SOURCE MATERIAL:
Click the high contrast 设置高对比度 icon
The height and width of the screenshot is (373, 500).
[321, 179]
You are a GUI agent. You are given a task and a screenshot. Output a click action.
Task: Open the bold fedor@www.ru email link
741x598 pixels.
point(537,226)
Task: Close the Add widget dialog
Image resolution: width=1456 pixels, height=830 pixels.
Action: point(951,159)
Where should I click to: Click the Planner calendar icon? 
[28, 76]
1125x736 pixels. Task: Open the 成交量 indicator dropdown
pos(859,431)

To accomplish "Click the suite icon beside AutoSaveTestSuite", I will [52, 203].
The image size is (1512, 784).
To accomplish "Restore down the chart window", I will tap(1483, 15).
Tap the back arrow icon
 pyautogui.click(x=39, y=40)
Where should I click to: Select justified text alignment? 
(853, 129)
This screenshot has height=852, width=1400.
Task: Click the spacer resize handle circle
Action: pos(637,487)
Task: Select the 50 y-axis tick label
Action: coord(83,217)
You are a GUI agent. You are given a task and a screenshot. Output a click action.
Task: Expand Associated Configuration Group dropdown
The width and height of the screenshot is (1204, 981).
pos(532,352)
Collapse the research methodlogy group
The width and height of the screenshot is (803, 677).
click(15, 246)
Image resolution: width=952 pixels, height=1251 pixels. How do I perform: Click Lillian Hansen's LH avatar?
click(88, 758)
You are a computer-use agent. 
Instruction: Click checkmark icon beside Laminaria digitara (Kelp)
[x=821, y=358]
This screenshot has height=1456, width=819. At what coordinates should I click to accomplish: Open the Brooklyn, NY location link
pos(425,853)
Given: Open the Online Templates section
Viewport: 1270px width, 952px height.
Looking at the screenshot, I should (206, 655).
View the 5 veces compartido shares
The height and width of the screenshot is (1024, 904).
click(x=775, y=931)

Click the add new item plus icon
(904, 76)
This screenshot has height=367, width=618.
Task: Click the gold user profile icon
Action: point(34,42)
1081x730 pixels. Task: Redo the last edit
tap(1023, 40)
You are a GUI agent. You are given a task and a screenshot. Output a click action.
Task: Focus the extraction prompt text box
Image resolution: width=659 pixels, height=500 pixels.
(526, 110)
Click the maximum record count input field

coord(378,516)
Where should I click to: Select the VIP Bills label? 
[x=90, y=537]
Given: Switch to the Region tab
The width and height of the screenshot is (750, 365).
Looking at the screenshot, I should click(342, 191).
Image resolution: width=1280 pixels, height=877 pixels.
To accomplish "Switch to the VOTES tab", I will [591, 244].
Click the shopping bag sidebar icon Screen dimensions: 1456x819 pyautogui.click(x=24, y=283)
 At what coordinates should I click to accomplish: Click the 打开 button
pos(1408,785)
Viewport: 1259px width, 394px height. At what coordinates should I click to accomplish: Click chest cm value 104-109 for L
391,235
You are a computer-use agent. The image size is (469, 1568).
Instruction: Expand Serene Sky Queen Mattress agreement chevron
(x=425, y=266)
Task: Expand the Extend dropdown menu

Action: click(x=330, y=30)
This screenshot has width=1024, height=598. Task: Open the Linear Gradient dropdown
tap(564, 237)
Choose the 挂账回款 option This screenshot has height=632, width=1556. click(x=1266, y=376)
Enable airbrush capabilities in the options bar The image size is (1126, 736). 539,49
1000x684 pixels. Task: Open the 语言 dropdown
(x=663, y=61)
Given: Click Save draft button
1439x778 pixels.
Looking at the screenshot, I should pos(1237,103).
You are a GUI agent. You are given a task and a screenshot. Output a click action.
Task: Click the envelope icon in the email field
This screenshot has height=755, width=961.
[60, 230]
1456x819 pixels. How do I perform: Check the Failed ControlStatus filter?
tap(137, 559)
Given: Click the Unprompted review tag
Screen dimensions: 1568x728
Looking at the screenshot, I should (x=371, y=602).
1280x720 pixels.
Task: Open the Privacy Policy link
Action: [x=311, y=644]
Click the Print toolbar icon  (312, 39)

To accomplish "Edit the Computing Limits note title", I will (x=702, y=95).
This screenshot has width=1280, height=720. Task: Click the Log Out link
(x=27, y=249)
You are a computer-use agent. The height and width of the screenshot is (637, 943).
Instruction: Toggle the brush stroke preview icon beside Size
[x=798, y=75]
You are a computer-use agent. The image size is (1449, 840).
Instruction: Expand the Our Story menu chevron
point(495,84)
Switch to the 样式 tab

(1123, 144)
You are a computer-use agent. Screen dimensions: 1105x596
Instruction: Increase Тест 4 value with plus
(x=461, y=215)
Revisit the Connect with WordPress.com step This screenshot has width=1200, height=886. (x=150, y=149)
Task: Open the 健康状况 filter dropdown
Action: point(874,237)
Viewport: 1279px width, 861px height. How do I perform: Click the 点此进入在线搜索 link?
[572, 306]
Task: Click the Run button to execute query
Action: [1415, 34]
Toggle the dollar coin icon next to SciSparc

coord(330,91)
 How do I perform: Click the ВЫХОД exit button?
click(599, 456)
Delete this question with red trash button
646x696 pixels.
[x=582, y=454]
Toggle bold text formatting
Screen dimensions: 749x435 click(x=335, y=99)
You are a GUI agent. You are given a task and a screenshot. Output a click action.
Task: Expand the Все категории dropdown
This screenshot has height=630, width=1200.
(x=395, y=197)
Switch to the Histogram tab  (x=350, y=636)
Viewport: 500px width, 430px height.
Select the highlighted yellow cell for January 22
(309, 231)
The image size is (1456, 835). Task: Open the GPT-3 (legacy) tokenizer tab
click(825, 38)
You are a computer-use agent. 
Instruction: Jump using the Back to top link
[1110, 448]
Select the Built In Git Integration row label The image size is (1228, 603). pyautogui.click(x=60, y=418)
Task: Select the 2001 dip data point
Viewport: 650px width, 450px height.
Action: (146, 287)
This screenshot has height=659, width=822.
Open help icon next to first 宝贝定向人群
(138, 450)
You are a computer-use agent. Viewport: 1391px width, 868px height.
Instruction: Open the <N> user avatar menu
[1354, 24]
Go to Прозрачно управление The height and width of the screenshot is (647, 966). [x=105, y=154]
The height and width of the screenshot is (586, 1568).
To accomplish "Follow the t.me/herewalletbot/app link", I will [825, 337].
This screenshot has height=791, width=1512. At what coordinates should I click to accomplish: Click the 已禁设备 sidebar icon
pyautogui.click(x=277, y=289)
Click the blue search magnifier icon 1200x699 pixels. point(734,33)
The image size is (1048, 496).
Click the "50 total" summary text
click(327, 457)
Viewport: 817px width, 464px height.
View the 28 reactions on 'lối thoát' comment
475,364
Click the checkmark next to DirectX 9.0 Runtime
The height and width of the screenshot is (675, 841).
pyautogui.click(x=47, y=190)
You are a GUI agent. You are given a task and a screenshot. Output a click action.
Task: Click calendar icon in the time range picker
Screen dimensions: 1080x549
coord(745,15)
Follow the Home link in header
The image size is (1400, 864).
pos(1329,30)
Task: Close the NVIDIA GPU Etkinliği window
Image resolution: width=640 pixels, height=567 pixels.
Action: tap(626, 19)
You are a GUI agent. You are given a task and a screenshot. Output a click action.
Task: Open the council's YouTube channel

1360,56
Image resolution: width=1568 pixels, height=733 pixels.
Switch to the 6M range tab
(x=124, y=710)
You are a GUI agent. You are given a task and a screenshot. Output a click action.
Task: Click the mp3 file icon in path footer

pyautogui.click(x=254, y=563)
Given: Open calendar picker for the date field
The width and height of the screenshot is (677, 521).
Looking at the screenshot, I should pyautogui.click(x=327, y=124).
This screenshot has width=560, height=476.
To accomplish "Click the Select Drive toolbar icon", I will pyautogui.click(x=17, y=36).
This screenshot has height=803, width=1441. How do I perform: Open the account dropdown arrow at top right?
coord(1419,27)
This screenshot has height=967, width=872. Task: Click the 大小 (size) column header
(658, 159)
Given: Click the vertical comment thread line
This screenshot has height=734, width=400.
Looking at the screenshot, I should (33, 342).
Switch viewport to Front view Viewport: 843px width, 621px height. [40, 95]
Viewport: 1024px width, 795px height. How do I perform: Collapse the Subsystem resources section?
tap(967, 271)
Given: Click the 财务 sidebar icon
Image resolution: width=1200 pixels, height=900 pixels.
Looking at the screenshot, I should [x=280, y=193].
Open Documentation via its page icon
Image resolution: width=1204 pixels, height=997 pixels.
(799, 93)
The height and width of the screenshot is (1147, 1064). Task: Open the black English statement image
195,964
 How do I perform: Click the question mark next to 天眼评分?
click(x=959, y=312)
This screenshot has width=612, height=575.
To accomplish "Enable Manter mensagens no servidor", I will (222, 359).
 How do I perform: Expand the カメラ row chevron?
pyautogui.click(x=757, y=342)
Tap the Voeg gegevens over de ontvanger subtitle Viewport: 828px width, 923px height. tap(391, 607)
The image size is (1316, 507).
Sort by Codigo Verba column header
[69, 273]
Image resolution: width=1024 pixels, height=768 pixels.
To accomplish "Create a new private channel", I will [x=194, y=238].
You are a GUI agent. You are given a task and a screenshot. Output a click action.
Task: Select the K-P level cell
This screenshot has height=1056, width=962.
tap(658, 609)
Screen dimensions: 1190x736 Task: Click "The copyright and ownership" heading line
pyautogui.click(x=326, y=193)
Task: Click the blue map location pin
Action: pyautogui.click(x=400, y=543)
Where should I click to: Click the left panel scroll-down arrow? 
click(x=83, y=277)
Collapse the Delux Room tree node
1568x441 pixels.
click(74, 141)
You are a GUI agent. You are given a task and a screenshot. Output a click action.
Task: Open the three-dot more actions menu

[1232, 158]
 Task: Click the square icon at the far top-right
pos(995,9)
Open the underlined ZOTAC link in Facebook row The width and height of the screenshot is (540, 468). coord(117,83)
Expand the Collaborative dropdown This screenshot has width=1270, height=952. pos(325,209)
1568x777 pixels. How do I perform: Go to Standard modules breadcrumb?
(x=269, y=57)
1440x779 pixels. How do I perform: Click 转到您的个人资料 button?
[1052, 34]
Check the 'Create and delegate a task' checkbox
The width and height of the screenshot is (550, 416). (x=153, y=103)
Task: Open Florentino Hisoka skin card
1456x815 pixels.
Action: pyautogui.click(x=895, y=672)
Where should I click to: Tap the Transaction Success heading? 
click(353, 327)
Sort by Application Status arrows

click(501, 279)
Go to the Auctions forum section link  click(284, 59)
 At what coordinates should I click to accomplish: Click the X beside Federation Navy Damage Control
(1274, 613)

SHORT PROBLEM:
Duplicate the lines of the listing above without any change: begin at the line that has "Where should I click to: Select the" and stop after the line that has "(x=425, y=266)".

EXERCISE ANSWER:
Where should I click to: Select the VIP Bills label? 
[x=90, y=537]
Given: Switch to the Region tab
The width and height of the screenshot is (750, 365).
Looking at the screenshot, I should click(342, 191).
Image resolution: width=1280 pixels, height=877 pixels.
To accomplish "Switch to the VOTES tab", I will [591, 244].
Click the shopping bag sidebar icon Screen dimensions: 1456x819 pyautogui.click(x=24, y=283)
 At what coordinates should I click to accomplish: Click the 打开 button
pos(1408,785)
Viewport: 1259px width, 394px height. At what coordinates should I click to accomplish: Click chest cm value 104-109 for L
391,235
You are a computer-use agent. The image size is (469, 1568).
Instruction: Expand Serene Sky Queen Mattress agreement chevron
(x=425, y=266)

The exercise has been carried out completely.